How does a group of experts become a team?
There’s a leadership problem I have struggled with over and over again in my career. I’ve been fortunate to have the chance to lead teams of specialists, people who are deployed into difficult or complex situations, who are gifted in making sense, making decisions and figuring out solutions. They have sometimes been called architects, and they have sometimes been called consultants, but they have always been smart people who make a difference wherever they go. Let’s call a team like this a team of distributed experts.
There are many problems with running such a team. It can be hard to find the right people. It can be hard to keep people motivated in the face of never-ending, apparently insurmountable problems. It can be hard to win the respect and advocacy of the people you are trying to help. But when you get it right, the team is never big enough and is always in demand.
And that is the root of the problem I have struggled to solve. When you have a team of architects or consultants who are continuously in demand, it is possible for everybody to be fully focused on the work in front of them, to give themselves fully to that work, to be very successful - and yet to interact rarely with their fellow team members. Every individual is doing a great job, but the team is not a team.
As ever, the first step in addressing any problem is to ask whether it is truly a problem. Does it matter if a group of highly talented people deliver outstanding results, yet don’t truly form as a team? Perhaps there isn’t really a place for this team. Perhaps it should be dissolved into the teams that the members are working with. Perhaps the team should accept its status as ‘not really a team’ and operate as a group of loosely affiliated individuals.
I’ve tried these different approaches, and they can be made to work. However, I think that these approaches lose the distinctive value that comes from a group of expert specialists who share a purpose, who support each other through challenges, and who have a distinctive career path. I also think that work is better when you are part of a team of people who understand and value what you do: belonging and trust are two of the main reasons for coming to work in the morning.
I don’t claim to have solved this problem, but I have encountered it often enough that I have found some tools that seem to work. All of these are familiar, but they are also often ignored.
Shared mission and vision: despite all of the research showing the importance of purpose to motivation and fulfilment at work, mission and vision statements often have a bad name. I think that this is because many such statements aren’t really mission and vision statements: they’re bureaucratic mush (‘proactively support our stakeholders in the realisation of business value etc. etc.’). I believe that it is worth the trouble to state clearly what you stand for and why you exist, and to say it in simple language that everyone understands. The process of expressing this shared mission and vision together (rather than simply receiving it from the leader) also assists team formation.
One key tip, though: whatever approach you take to define your mission and vision, find the writer in your team who can turn it into a short, inspirational statement. Writing by committee is a route back to that bureaucratic mush.
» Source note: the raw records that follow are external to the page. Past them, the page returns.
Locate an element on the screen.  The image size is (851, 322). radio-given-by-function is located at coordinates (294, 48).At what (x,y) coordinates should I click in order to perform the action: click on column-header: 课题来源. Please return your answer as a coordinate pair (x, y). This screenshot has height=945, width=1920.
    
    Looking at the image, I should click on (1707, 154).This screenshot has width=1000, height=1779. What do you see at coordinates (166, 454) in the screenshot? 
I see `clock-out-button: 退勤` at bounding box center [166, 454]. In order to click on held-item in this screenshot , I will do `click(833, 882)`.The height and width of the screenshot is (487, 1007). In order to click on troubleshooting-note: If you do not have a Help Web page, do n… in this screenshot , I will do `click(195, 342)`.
Shared understanding: just as mission and vision statements have a bad name, team building exercises have a bad name. They prompt the image of struggling over assault courses at the weekend, raising flagpoles in the rain, and building bridges out of lego and paper straws. I think that such exercises have their place, but that the exercises which help most in team formation are those which engage our minds and help us understand each other. There is a wide range of tools which have a similar form: conduct a survey, use that survey to deliver insights and share them as a team with a facilitator. We can question the science behind some of these tools, but I believe that the individual tool and the specific survey results matter less than the creation of an environment and a context in which people can talk about themselves, their personality and their motivations. Whatever the tool, I believe that such exercises generate self awareness and team awareness, and that both are precious.
Shared work: finally, the most obvious way of coming together as a team is to to work together. Many teams of distributed experts have great ambitions to do this. They are smart enough to realise that, in their individual roles, they encounter the same problems over and over again. They wish that they had time to take a breath, to crystallise their experience into knowledge that will benefit them and the people who come after them. But this time never seems to be available: there is always the next problem or the next assignment. I believe that this is where the leader can help most. It is part of the leader’s role to advocate for the space to do this work, to configure their team in a way where this work is recognised as important. Of course, this is difficult, as, on any given day, nothing seems quite as important as that day’s immediate challenges. One technique which the leader can adopt is to deliberately create urgency for shared work by, for example, scheduling a big set piece presentation to a large group of people. It’s a bit like publishing your New Year’s resolutions - you are deliberately creating additional motivation to do the thing that you know you should be doing anyway.
I don’t claim that these approaches fully solve the problem of forming a team from a group of distributed experts, but they have helped me often enough to earn their place in my leadership toolkit. If you’ve got techniques that work for you, please share them in the comments.